À la cité, on connaît ces troncs couchés. On les a coupés pour des raisons qu’on n’a pas demandées — sécurité, élagage, chantier qui n’a jamais commencé. Les arbres sont restés là, par terre, à pourrir lentement entre les blocs. Personne ne les emporte. Personne ne les remplace. Ils deviennent des bancs par défaut.
Lui, il est assis dessus. Capuche relevée, le visage éclairé par l’écran du téléphone — la seule lumière qui veut bien tomber sur lui. Derrière, les façades veillent comme toujours, indifférentes. Les arbres encore debout lèvent leurs branches nues vers le ciel comme s’ils demandaient des comptes à quelqu’un. Personne ne répond.

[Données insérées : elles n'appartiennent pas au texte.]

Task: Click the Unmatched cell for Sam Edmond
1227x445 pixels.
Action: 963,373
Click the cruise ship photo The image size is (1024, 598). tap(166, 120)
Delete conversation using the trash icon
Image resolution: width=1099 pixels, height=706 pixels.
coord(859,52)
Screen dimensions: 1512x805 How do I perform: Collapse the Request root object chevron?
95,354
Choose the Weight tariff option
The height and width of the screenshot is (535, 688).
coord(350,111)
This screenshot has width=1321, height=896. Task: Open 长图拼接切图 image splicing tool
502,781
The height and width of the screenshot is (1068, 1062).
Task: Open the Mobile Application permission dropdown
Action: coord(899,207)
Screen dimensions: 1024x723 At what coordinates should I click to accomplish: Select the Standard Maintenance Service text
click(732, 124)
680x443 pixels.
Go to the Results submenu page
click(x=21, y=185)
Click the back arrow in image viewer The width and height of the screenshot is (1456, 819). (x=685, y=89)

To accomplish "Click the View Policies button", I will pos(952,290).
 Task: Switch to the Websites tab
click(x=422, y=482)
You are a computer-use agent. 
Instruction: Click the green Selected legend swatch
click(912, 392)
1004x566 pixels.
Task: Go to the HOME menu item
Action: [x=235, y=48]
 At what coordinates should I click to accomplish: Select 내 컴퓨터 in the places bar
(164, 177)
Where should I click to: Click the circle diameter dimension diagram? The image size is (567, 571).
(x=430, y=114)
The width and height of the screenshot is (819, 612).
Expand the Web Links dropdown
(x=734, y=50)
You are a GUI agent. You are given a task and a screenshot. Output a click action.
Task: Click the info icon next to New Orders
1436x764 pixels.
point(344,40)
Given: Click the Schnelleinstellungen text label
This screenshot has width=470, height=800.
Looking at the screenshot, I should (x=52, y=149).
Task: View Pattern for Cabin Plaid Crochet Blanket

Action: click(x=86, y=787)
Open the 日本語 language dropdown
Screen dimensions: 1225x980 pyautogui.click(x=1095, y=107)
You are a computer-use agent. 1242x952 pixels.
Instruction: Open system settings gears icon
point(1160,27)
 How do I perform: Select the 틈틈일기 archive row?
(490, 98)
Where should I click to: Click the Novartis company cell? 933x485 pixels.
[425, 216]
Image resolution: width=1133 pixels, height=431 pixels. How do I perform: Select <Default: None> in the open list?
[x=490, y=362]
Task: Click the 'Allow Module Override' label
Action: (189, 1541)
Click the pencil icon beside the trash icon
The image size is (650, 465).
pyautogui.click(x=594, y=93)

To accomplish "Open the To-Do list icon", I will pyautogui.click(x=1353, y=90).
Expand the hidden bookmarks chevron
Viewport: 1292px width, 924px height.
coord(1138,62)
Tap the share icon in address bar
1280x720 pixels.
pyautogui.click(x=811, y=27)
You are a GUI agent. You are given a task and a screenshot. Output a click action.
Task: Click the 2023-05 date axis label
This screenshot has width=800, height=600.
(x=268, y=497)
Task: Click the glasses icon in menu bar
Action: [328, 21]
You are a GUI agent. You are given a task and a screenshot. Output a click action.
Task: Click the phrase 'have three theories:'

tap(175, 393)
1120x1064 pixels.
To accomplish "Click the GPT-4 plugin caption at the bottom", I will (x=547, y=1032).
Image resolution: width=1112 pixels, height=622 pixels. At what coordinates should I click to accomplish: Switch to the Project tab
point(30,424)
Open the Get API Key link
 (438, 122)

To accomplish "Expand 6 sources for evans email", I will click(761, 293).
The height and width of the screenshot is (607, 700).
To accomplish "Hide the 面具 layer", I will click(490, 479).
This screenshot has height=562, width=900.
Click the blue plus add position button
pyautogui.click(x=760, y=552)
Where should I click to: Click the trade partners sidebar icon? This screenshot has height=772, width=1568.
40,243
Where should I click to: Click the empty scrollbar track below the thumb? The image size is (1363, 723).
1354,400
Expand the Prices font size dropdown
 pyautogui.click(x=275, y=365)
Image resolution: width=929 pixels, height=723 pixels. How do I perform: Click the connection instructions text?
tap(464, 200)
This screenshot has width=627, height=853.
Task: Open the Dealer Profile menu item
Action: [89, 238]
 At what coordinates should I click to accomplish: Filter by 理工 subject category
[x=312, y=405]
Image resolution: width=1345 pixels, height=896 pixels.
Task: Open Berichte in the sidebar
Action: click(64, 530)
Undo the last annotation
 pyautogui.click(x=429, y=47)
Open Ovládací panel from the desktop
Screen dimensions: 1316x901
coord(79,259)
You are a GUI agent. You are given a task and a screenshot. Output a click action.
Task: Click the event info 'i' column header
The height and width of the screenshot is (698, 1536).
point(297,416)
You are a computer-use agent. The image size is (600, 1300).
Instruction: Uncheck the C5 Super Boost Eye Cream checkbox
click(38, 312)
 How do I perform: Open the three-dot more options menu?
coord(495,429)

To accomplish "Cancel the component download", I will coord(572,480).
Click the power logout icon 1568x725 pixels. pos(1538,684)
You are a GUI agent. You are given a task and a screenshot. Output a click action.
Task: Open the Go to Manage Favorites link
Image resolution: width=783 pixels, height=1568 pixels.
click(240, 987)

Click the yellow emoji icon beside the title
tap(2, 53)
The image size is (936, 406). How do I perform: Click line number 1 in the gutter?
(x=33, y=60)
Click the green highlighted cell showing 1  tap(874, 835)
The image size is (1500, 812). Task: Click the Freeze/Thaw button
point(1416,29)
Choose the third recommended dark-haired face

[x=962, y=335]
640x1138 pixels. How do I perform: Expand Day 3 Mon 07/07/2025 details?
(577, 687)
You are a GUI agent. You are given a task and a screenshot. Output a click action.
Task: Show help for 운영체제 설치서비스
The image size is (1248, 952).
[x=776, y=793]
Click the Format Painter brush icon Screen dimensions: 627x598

Photographier ça, c’est dire ce qu’on évite de dire. Dans la ZUP, on s’installe sur ce qui est tombé parce qu’on n’a pas eu droit à mieux. Un tronc abattu fait office de banc. Une cage d’escalier fait office de salon. Un arrêt de bus fait office de point de rendez-vous. On apprend à habiter ce qui n’a pas été pensé pour nous accueillir. Et quand on s’assoit, on regarde l’écran — parce que le paysage, lui, on le connaît trop pour avoir besoin de le voir.